TASK TO COMPLETE | Show every line of the records that contains the word "Apache".

DATA SHOWN start

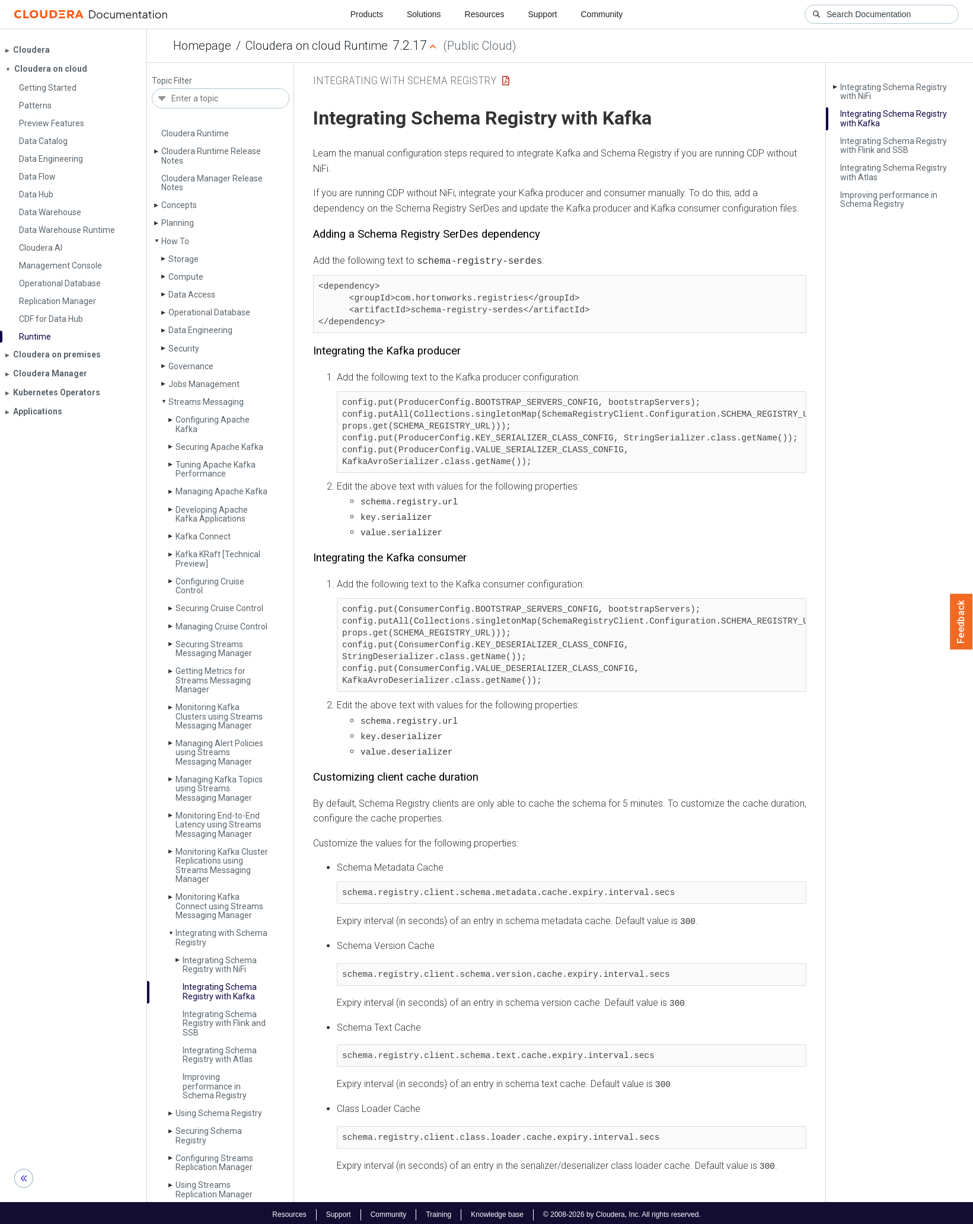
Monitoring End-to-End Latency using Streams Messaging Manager (218, 825)
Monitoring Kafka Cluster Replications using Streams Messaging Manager (222, 865)
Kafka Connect (203, 536)
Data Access (191, 294)
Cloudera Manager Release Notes (212, 183)
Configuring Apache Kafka (213, 424)
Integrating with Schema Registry (221, 937)
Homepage (202, 46)
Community (602, 14)
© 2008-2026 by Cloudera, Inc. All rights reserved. (622, 1211)
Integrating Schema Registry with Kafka (220, 991)
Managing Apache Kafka (221, 491)
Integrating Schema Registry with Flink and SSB (224, 1023)
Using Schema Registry (219, 1113)
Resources (485, 14)
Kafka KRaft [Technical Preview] (218, 558)
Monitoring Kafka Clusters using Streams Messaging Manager (219, 716)
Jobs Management (204, 384)
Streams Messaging (206, 402)
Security (183, 348)
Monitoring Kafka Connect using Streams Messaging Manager (219, 906)
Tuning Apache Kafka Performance (216, 469)
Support (542, 14)
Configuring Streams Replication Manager (214, 1162)
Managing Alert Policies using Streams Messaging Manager (219, 752)
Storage (183, 259)
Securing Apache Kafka (219, 447)
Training (438, 1211)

DATA SHOWN end

RESULT OF THIS EXERCISE |
Configuring Apache Kafka (213, 424)
Managing Apache Kafka (221, 491)
Tuning Apache Kafka Performance (216, 469)
Securing Apache Kafka (219, 447)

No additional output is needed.